Exercises>
1. In the text about the Palestinian Museum, how many smaller museums are the artworks and artefacts scattered among?
2. Copy the Palestinian Museum text word for word, everything from "And yet the" down to "Bank and Gaza.".
3. Proceed with the text about the Palestinian Museum, writing on from its final sentence.

Text segment>
* * * * *
And yet the symbolism of the project is also particularly stark. In a country under occupation, the Palestinian Museum has taken years to complete but remains mostly empty. The idea of the museum, like the idea of Palestine, is complete but unpopulated – and it is unpopulated for the same reason. Just as Israel denies Palestinians their right of return, so the country denies them the ability to import their own artworks.

And the symbolism continues. Instead of being gathered together in one place, the artworks and artefacts – like the people – are scattered among 30 smaller museums across the West Bank and Gaza.

All in all, the museum plays an important role, even if it remains incomplete. The Palestinian story, the narrative of the people, their history, their dispossession and their exile is all too rarely considered. Indeed, Israel and its supporters have spent decades denying the truth of the Palestinian experience, even, in some cases, going so far as to make the racist suggestion that the Palestinians somehow don’t exist as a distinct nationality.
* * * * *
Information provided>
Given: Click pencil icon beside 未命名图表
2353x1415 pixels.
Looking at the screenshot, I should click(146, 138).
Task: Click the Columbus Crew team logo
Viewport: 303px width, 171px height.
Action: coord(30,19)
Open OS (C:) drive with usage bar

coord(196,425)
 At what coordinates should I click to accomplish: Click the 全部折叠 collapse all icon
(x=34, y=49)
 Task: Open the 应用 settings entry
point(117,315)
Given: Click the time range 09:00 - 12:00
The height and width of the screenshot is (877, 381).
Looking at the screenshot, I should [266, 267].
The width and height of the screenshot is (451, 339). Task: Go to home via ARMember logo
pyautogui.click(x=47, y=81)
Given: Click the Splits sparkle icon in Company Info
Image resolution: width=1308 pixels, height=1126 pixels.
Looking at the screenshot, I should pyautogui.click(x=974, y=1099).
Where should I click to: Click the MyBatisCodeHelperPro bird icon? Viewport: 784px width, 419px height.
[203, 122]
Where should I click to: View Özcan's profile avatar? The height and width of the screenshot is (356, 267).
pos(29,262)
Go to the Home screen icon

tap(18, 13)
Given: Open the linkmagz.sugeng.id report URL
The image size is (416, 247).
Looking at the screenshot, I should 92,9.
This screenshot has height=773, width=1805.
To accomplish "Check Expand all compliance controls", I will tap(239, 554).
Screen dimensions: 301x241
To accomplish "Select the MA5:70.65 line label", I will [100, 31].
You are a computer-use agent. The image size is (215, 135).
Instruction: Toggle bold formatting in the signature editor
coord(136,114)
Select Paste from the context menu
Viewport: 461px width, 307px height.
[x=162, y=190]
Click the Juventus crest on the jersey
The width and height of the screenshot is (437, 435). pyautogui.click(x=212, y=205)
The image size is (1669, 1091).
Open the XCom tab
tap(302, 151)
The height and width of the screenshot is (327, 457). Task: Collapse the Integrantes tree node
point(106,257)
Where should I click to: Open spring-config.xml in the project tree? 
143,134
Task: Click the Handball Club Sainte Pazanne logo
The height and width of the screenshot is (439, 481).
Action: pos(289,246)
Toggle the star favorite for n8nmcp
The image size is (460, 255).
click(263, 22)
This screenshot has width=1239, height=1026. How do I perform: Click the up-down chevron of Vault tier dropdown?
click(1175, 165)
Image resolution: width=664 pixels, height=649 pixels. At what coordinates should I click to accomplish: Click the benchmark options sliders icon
* * * * *
Outputs by task>
1. They are scattered among 30 smaller museums across the West Bank and Gaza.

2.
And yet the symbolism of the project is also particularly stark. In a country under occupation, the Palestinian Museum has taken years to complete but remains mostly empty. The idea of the museum, like the idea of Palestine, is complete but unpopulated – and it is unpopulated for the same reason. Just as Israel denies Palestinians their right of return, so the country denies them the ability to import their own artworks.

And the symbolism continues. Instead of being gathered together in one place, the artworks and artefacts – like the people – are scattered among 30 smaller museums across the West Bank and Gaza.

3.
Against that background, the museum is vital, as a physical representation of the history of the people and their country, but also as a gathering space for a new generation to understand the art and culture of the past and the present. Perhaps the saddest part is that, because of the occupation, the 1.6 million Palestinians living in Gaza are denied the chance to visit the museum, while foreigners will be able to visit.

There is, naturally, a concern that Israel will seek to destroy the cultural landmark, physically erasing the structure. That, too, would of course be immensely and horrifically symbolic.